Imagine the scenario: bulbs, washing machine and air-conditioner in your house could automatically switch to operate in an energy-saving manner at peak times of power use when electricity rates heighten.

Actually, it may come into reality soon. China is stepping up the "smart grid" construction across the country, as Premier Wen Jiabao put it in the work report to the top legislature last week.

Cai Guoxiong, deputy chief engineer of the China Electric Power Research Institute under the State Grid Corporation, said the smart grid has been piloted in big and medium cities since the State Grid kicked off the construction in May 2009.

The "smart grid" is an intelligent system capable of seamlessly integrating the alternative sources like solar and wind from power suppliers into the electricity network.

Also, consumers' home appliances could be centrally controlled by power companies via the grid to have access to power generated by renewable energy at lower prices.

A "unified strong and smart grid" system is to be built nationwide by 2020 to incorporate thermal power, hydroelectric power, nuclear power and other renewable ones, said Cai, also a member of the Chinese People's Political Consultative Conference (CPPCC) National Committee.

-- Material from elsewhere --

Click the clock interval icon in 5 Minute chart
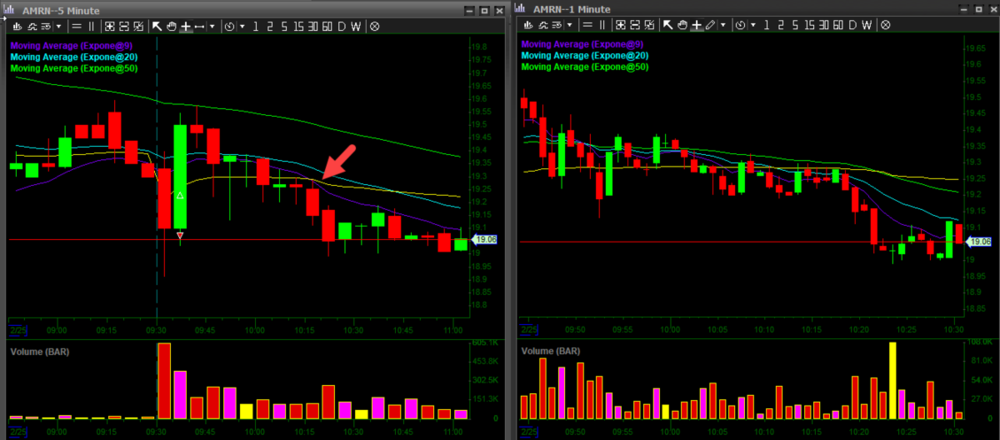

Xiao Liye, a smart grid expert in the Institute of Electrical Engineering under the Chinese Academy of Sciences, said larger scale smart grid construction will be included into China's new five-year development blueprint starting 2011.

China put the smart grid building on a strategic agenda to facilitate the use of renewable energy and reduce the country's excessive reliance on the high-polluting coal power generation, according to Cai.

Nearly two-thirds of energy supply in China has been fed by coal, making the country one of the biggest greenhouse gas emitters in the world.

According to a long-term outline for renewable energy development issued in 2007, China planned to increase the renewable energy proportion to 10 percent of the total energy use by 2010, and 15 percent by 2020.

It has displayed the government's resolution to develop the low-carbon economy after it pledged last year to reduce its carbon intensity by 40 to 45 percent by 2020 compared to 2005 levels, Xiao said.

China is now taking the lead in solar and hydropower generation and its wind power installed capacity ranks fourth in the world.

However, wind and solar energy is usually subject to weather changes and could not produce uninterrupted supplies, and so it is hard to smoothly transmit the power via the traditional grid that carries only stable thermal power supply.

Nearly one-third of the wind power generated in the country has been rendered redundant owing to the transmission bottleneck, according to experts.

Li Wuwei, CPPCC National Committee vice chairman, said, "What we need is a grid network to integrate the thermal and renewable energy supplies."

"A safe, stable and efficient grid that could massively transmit the renewable energy power must prove to be a giant technological revolution in energy industry," Xiao said.

The Standing Committee of the National People's Congress, China's top legislature, approved the amendment to Renewable Energy Law in December 2009, urging efforts to develop the advanced grid in a bid to transmit more renewable energy.

"China gives top priority to the smart grid development since the renewable energy cannot be utilized in large scale without smooth grid transmission," Xiao said.

Also, households could be connected to the smart grid by optical cable that combines the Internet and telephone access, Cai said.

"The consumers can check their power use and electric bill online and even manage the home appliances in remote distance."